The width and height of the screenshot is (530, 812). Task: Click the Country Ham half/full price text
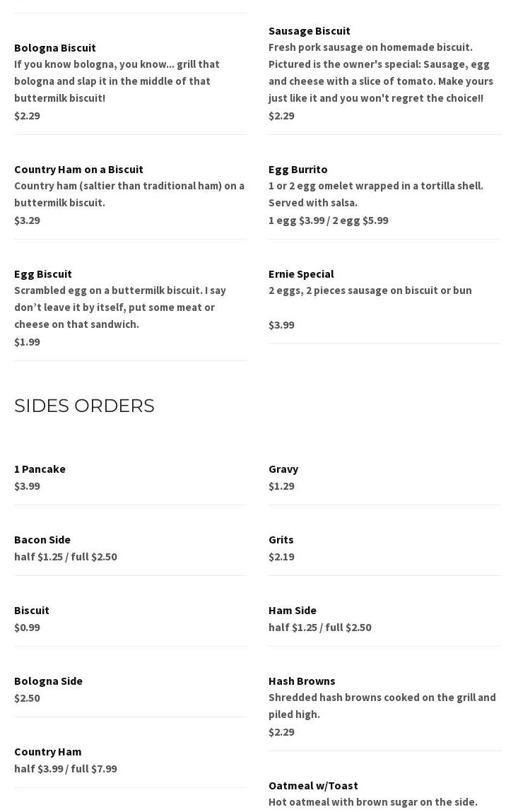(x=66, y=768)
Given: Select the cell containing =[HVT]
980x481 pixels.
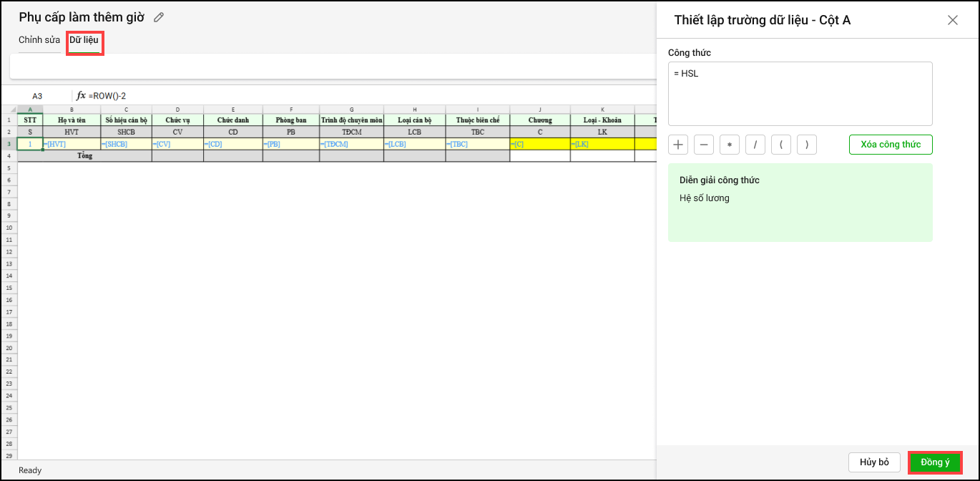Looking at the screenshot, I should pyautogui.click(x=72, y=144).
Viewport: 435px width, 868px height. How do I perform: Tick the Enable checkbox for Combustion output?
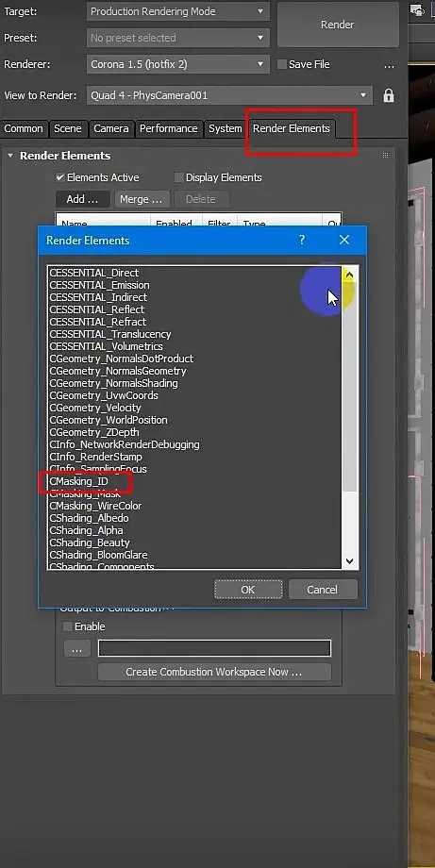pos(68,626)
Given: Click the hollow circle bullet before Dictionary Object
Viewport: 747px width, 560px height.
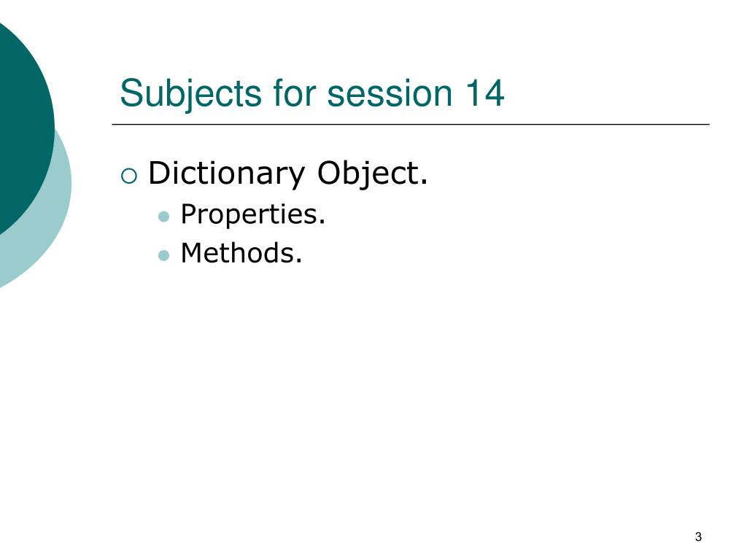Looking at the screenshot, I should coord(129,176).

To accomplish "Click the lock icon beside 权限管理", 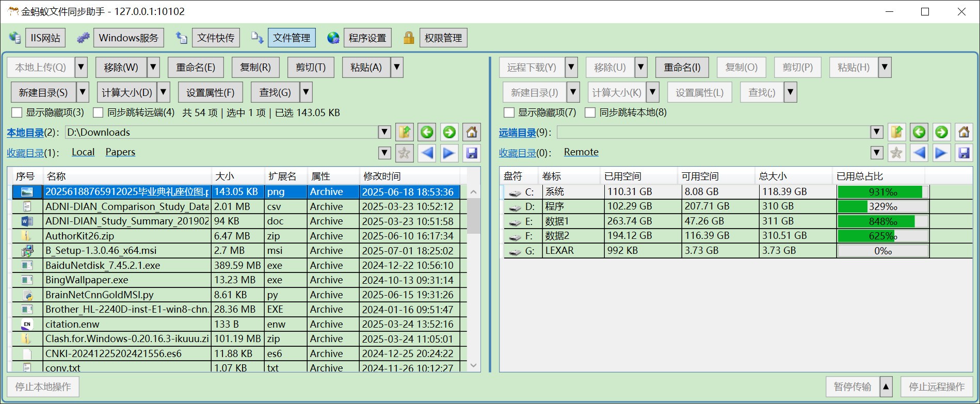I will point(409,38).
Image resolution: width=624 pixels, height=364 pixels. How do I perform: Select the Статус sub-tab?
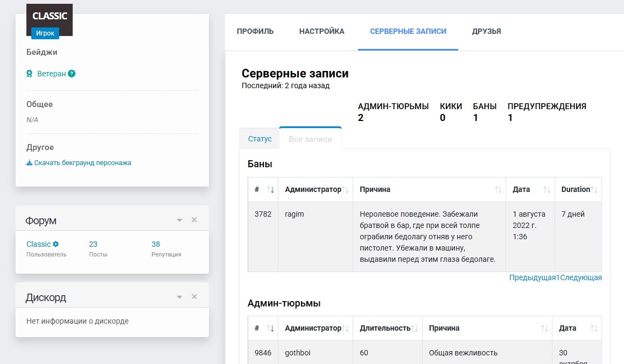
=====
Note how many lines in the data above have the string "Select" in them, and give that number by itself.

2